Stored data
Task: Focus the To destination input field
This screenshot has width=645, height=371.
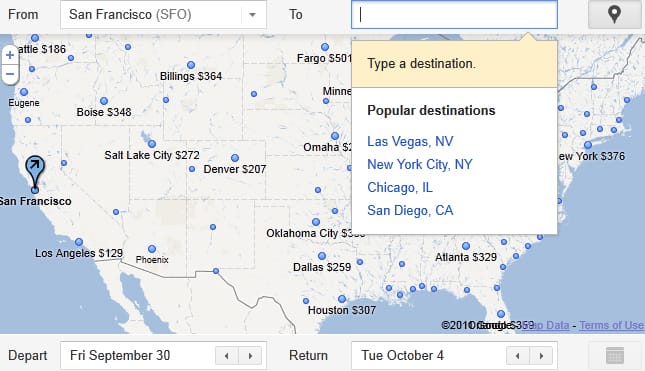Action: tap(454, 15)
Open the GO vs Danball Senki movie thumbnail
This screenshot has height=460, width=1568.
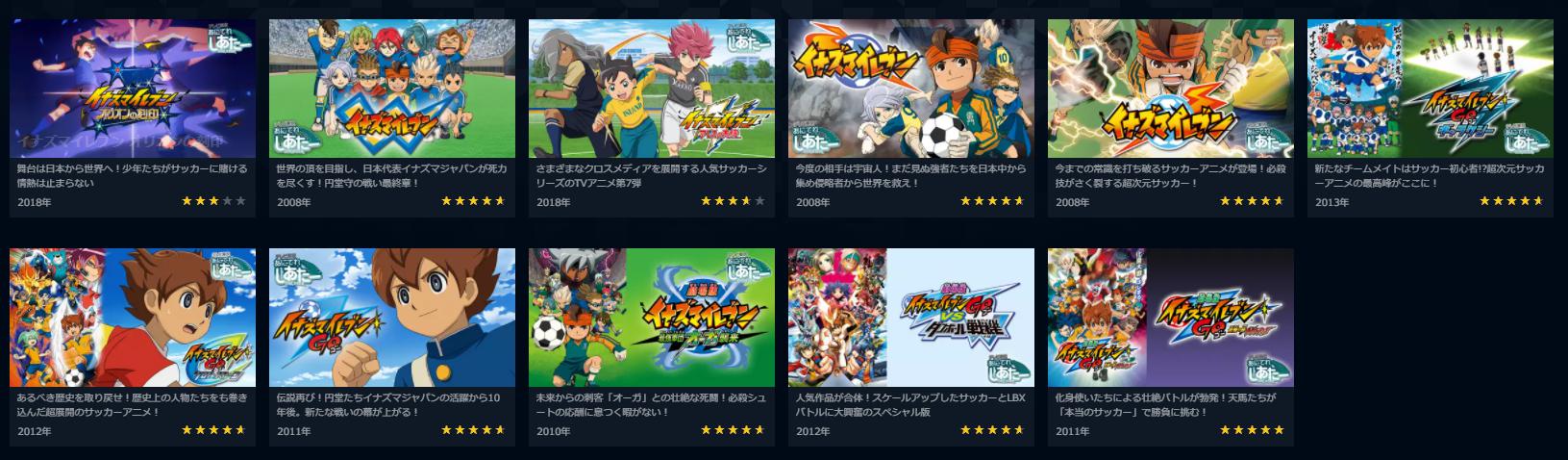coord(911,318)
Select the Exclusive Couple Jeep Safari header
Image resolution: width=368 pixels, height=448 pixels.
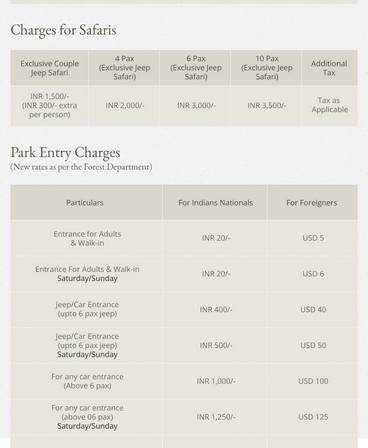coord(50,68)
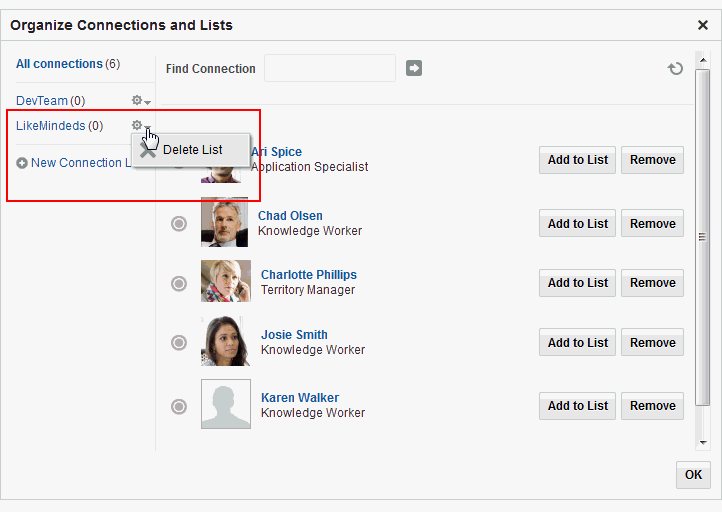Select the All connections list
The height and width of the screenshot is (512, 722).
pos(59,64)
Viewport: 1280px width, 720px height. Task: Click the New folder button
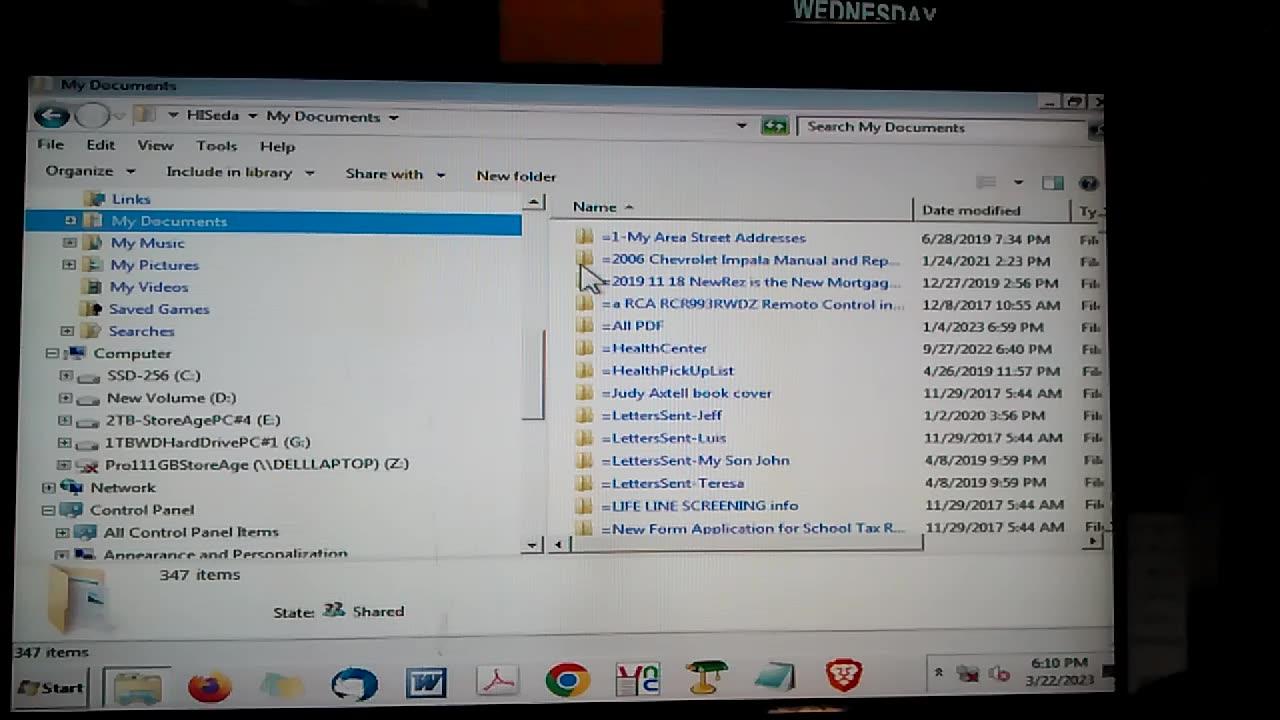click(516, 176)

What you are asked to do:
Reproduce all of the records above exactly, but exclude the pictures.

Output for this task:
Task: Focus the To destination input field
This screenshot has width=645, height=371.
Action: tap(454, 15)
Open the GO vs Danball Senki movie thumbnail
This screenshot has height=460, width=1568.
coord(911,318)
Select the Exclusive Couple Jeep Safari header
Image resolution: width=368 pixels, height=448 pixels.
coord(50,68)
Select the All connections list
The height and width of the screenshot is (512, 722).
pos(59,64)
Viewport: 1280px width, 720px height. Task: Click the New folder button
click(516, 176)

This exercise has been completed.